Work request:
Check each line of the entries below for the word "computer" and state only how many lines have it.

Records for the exercise:
# # #
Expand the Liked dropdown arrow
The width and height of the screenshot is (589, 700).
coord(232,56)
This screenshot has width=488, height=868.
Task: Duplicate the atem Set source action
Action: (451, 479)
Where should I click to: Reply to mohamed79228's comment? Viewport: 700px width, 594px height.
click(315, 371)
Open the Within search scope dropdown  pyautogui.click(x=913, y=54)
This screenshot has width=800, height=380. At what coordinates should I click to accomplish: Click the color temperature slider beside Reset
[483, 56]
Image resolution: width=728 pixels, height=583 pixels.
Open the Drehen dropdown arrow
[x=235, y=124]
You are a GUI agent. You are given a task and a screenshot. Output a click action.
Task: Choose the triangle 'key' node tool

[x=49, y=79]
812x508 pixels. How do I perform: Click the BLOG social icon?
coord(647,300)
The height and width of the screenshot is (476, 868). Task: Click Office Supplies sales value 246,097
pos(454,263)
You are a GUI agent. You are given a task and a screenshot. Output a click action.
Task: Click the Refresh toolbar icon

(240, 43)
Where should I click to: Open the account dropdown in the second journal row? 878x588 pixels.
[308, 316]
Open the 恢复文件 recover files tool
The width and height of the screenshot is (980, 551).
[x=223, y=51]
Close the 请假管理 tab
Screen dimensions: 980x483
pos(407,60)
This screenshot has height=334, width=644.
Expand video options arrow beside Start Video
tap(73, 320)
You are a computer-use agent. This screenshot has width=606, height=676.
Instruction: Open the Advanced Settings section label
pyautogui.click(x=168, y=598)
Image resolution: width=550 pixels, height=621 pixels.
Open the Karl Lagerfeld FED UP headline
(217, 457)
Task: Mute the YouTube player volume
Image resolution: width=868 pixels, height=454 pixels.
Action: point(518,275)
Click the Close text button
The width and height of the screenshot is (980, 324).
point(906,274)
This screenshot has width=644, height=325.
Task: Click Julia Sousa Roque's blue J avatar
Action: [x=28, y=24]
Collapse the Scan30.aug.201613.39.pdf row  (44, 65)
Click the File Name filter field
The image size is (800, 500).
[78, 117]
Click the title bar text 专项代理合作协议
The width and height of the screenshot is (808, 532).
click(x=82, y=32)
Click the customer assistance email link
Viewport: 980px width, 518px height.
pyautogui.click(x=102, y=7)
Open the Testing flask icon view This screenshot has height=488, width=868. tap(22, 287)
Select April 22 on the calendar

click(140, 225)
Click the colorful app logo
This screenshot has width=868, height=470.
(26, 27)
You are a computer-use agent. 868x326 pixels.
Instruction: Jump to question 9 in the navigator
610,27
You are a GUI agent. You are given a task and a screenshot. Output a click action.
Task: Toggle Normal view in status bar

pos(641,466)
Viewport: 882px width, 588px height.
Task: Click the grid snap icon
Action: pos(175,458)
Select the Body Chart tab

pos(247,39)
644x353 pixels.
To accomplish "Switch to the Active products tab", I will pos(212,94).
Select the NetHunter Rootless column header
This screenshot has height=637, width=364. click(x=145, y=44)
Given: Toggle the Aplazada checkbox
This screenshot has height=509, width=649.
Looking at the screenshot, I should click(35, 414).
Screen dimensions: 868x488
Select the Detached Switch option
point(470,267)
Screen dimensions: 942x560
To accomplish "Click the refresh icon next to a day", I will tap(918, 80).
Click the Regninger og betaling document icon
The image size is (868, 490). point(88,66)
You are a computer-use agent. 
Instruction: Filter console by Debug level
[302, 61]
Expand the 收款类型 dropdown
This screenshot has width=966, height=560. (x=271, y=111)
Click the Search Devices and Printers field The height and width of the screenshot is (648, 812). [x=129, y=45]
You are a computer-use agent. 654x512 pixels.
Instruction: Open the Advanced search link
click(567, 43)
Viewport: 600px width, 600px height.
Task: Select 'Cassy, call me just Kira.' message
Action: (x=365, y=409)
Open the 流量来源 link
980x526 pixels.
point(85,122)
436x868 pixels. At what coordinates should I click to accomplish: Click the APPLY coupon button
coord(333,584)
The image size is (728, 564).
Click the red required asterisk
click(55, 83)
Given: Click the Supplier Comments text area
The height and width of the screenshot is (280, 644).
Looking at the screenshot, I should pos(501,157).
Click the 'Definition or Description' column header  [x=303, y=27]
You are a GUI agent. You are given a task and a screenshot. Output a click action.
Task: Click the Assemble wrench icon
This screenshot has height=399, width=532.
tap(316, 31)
# # #
Exercise solution:
4